その後はしばらく沈黙が続き、気づくと車は例の溶接所まで着いていた。


「ここです」


「特段変わった様子は見えませんね」


そうは言ったが、もちろん僕も気づいている。

なんだこの場所は、悪い気が溜まってるとかじゃなくて、色塗りしたのかってぐらい深く留まっている。


それに驚いている僕には一切気づかず、鋳型は中を案内してくれた、今は社員の一部は病院生活、他の者たちも怖くて次々辞めていったそうだ。

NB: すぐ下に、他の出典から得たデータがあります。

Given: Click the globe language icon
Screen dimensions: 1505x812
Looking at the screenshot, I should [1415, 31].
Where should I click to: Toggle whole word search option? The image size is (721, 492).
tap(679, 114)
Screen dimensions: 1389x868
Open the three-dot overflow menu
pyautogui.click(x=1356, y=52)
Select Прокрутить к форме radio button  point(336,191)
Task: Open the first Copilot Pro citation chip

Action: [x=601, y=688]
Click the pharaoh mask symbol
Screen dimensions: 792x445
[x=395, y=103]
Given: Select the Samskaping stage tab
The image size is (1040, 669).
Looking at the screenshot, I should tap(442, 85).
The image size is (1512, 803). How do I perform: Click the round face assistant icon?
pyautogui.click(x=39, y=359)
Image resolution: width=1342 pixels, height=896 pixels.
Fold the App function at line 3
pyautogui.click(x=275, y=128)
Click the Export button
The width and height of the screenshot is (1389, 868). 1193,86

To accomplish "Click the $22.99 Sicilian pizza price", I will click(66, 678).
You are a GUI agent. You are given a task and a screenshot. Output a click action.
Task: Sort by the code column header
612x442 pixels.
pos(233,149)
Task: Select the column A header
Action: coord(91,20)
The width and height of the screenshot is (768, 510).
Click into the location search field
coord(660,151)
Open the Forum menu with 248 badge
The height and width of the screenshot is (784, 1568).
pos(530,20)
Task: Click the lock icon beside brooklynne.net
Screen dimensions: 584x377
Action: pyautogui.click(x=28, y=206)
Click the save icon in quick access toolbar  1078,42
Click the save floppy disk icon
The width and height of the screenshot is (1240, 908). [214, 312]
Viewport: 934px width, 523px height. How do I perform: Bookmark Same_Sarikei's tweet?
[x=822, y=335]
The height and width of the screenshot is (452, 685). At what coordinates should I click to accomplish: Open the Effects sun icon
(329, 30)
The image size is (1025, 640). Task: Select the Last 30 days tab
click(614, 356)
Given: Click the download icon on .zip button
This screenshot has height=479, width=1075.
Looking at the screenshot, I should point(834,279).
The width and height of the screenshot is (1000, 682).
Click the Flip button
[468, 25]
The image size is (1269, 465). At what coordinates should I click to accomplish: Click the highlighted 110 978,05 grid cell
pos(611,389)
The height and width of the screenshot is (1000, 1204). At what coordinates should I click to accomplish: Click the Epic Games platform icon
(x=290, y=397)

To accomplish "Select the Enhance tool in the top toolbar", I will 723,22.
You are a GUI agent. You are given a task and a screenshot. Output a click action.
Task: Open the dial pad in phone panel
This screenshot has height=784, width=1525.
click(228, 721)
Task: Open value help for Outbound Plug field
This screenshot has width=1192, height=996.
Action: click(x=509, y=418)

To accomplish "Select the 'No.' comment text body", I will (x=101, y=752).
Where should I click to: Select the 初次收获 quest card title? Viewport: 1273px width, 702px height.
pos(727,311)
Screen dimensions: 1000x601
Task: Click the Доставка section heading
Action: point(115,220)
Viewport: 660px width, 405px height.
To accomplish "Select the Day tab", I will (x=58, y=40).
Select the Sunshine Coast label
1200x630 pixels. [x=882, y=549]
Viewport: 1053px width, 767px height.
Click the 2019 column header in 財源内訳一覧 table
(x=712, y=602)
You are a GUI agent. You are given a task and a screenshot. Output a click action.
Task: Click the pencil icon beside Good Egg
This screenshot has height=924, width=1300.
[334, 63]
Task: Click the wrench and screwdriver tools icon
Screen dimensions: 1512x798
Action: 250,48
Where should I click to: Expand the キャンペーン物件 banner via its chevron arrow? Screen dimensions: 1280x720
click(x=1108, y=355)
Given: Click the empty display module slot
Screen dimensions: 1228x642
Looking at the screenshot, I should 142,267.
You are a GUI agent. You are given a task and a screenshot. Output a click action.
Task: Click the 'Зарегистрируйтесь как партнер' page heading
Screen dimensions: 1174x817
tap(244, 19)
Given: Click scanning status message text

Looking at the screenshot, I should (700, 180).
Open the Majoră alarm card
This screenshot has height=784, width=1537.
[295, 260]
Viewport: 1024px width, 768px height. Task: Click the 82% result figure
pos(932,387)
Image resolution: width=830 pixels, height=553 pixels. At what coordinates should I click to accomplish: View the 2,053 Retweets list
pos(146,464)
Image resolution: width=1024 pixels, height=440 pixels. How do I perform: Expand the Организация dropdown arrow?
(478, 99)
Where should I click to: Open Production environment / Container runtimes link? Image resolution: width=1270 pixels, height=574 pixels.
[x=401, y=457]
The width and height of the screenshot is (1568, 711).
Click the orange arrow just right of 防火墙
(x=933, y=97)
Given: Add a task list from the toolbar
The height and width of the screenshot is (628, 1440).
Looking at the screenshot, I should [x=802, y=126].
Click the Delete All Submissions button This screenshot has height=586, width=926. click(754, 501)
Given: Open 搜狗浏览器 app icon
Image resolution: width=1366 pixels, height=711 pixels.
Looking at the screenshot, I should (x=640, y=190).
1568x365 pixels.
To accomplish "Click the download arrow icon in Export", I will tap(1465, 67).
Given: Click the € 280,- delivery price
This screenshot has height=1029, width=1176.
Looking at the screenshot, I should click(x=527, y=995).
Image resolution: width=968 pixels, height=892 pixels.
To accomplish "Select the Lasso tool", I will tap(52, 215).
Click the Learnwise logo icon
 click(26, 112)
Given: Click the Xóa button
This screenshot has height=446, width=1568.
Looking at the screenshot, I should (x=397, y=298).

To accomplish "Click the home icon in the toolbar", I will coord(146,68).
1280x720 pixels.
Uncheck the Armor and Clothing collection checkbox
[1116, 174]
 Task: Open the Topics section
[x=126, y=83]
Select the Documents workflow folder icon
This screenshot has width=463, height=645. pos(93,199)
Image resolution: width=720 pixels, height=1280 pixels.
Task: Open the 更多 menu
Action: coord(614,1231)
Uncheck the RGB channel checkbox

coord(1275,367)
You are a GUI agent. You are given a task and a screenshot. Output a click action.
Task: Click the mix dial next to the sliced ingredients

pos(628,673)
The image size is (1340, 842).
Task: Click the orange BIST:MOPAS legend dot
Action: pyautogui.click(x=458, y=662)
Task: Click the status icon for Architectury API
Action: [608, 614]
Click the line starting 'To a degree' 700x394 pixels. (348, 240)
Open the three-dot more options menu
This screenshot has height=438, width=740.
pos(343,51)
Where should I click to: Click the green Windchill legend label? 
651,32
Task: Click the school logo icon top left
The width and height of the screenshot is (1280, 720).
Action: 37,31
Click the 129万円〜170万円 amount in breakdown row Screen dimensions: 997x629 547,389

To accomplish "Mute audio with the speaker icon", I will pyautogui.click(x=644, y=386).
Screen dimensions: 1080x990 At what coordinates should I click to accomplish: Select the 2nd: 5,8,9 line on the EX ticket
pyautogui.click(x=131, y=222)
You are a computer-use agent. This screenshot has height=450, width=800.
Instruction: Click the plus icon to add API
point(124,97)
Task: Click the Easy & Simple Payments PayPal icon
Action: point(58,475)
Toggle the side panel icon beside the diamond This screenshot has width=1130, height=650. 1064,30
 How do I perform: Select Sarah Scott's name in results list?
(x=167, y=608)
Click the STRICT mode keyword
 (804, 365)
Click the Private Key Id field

鋳型は来週には会社を畳む予定らしいが、最後に何かわかればと思い、その方向に詳しいであろう色々な人間たちに同伴を頼んだそうだ。

無論、僕以外全員がNGだったらしいが。


「これといって紹介する物はないですけどね」


男は頭をかきながらその辺で立ち止まる。

確かに、溶接所の中は、特段変わったものもないため、気の流れが見えないものには普通に見えそうだ。


それでも人間誰にでも備わってる第六感的なものが耳をつんざくぐらい悲鳴をあげてこの場所は危険と教えてくれそうだが。


「この、金色のシートってなんですか?」


「あー、これは遮光シートです」


「車で話したアーク溶接をする時とかに光が漏れないよう遮る役割があります」


「なるほど、ちなみに半田さんが使っていた溶接器具とかってわかります?」


「あー、ウチは道具共用ですから特にこれといってそう言うのはないですね」


「そうですか」 


確かに悪い気が充満はしているが、正直半田という男の成れの果てが持っていると思われる妖気のようなものは感じ取れなかった。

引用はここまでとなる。